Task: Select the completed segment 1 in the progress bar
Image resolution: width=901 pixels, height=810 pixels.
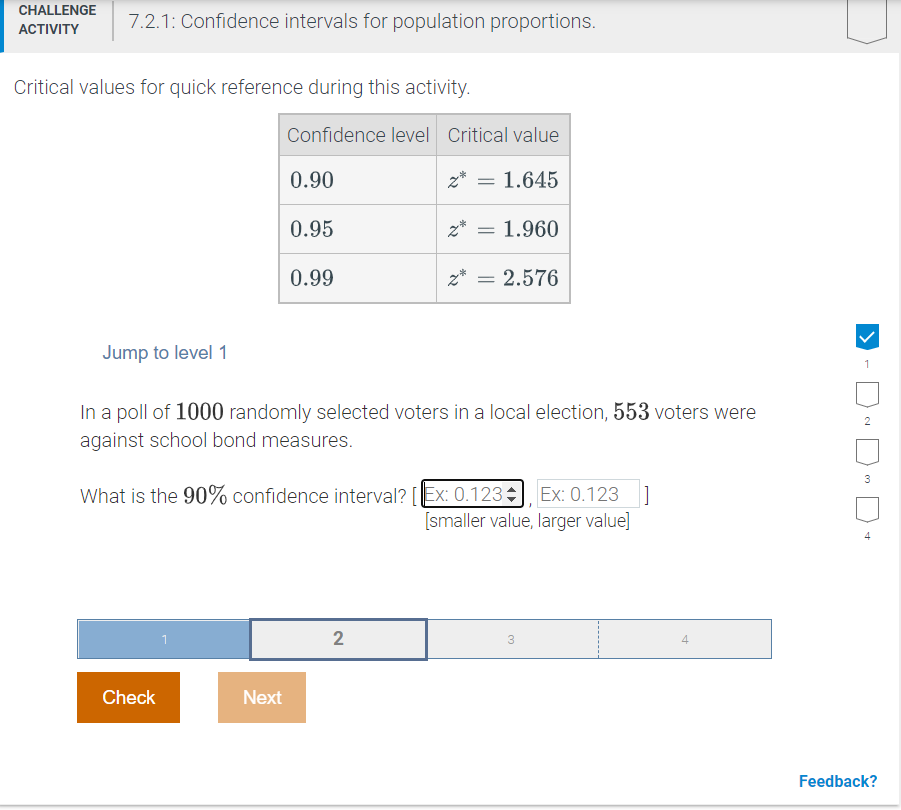Action: [163, 639]
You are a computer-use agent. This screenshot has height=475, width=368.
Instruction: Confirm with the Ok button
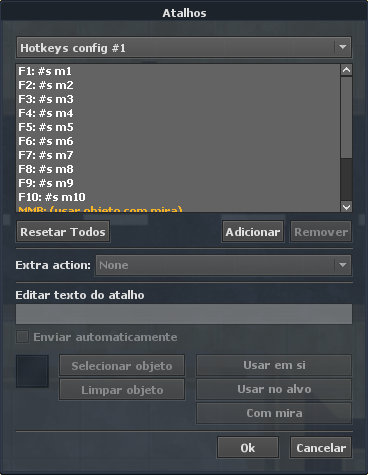(248, 448)
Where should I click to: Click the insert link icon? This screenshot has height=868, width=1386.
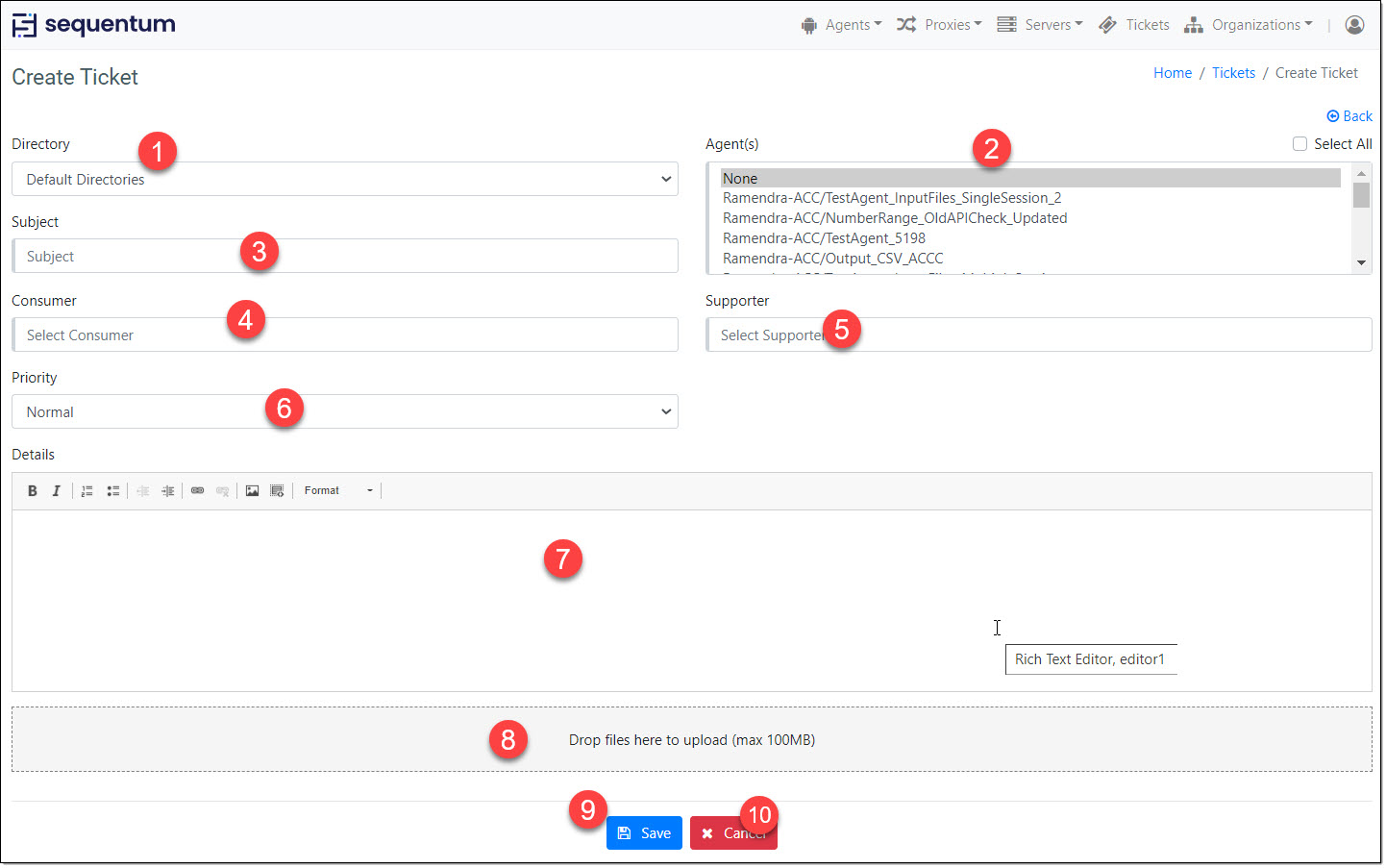pos(197,491)
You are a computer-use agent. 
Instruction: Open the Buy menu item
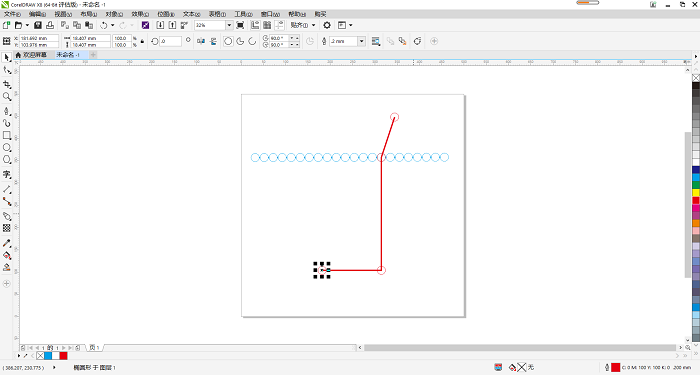(320, 14)
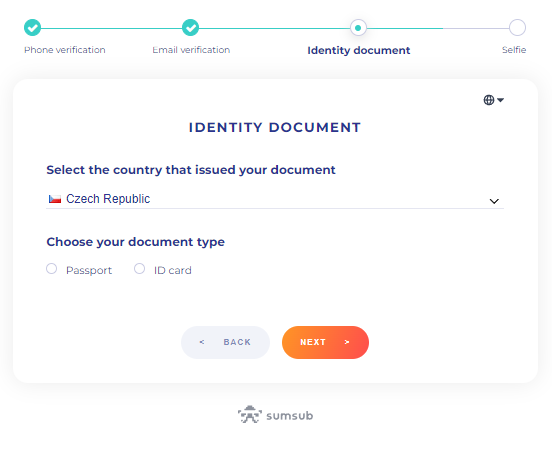This screenshot has height=449, width=552.
Task: Click the Identity document step circle
Action: [x=358, y=28]
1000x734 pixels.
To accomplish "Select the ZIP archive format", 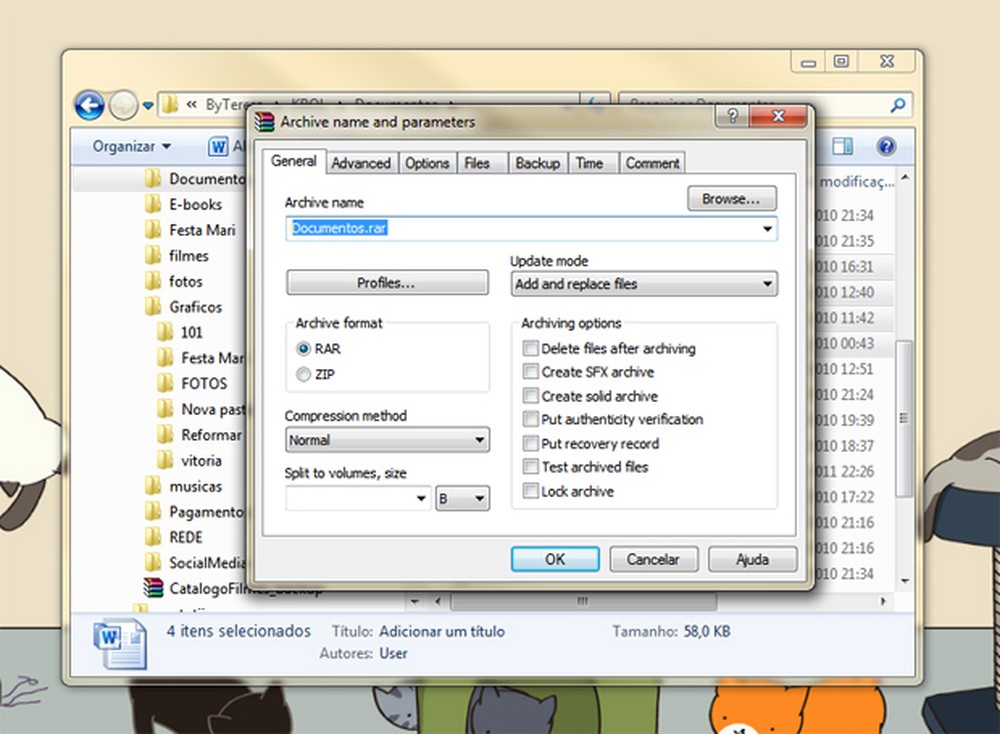I will pos(303,374).
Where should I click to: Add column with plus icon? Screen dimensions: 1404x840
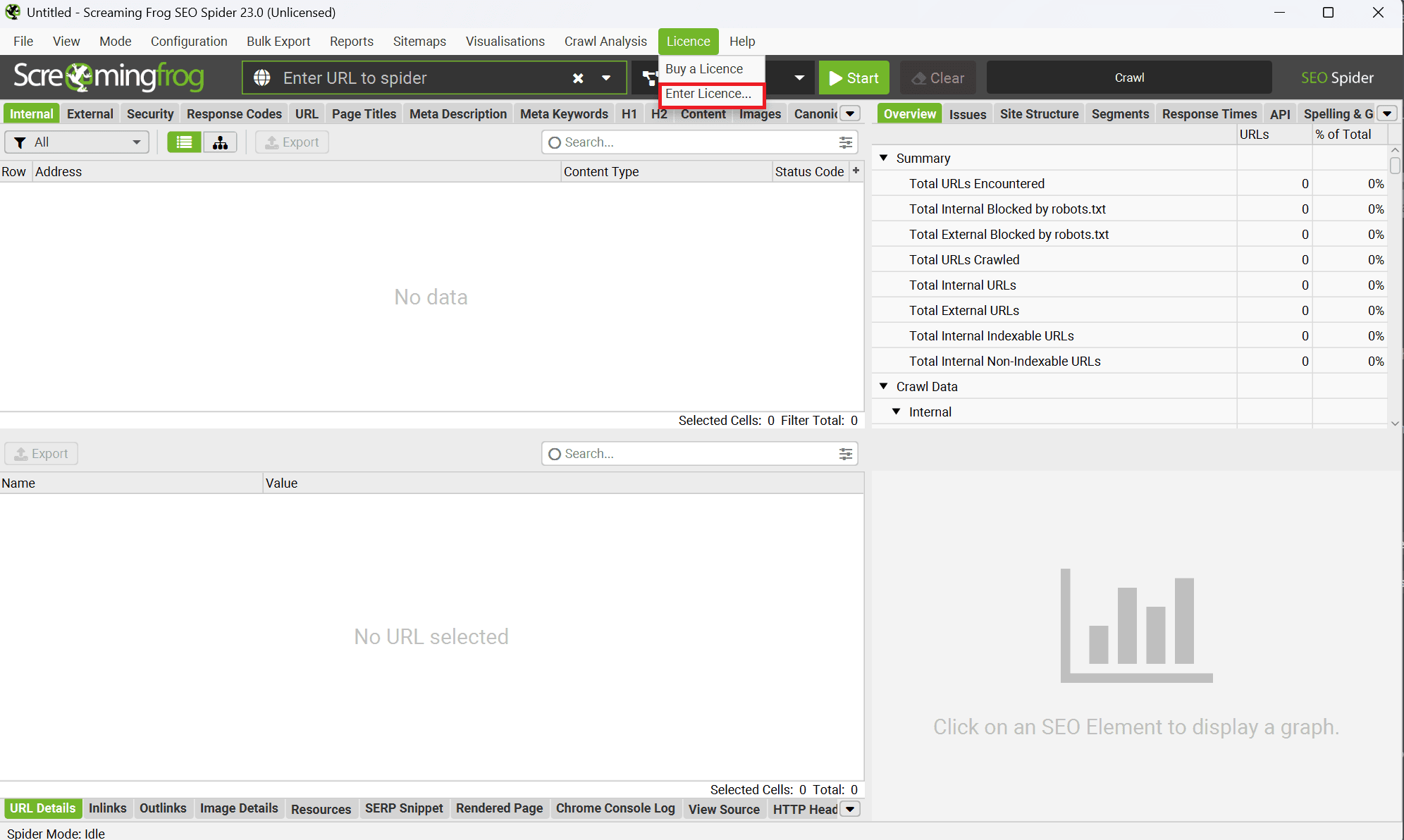point(856,171)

:: EXERCISE GOAL ::
Copy the listing from its beginning through the line containing "pos(197,491)", renaming "screenshot" to "screen capture" everywhere in those lines and keeping the rest unchanged. Leave out the pictures.

:: ANSWER FOR THIS EXERCISE ::
Task: Select the completed segment 1 in the progress bar
Image resolution: width=901 pixels, height=810 pixels.
Action: [163, 639]
You are a computer-use agent. This screen capture has height=475, width=368.
Instruction: Confirm with the Ok button
(248, 448)
Where should I click to: Click the insert link icon? This screen capture has height=868, width=1386.
pos(197,491)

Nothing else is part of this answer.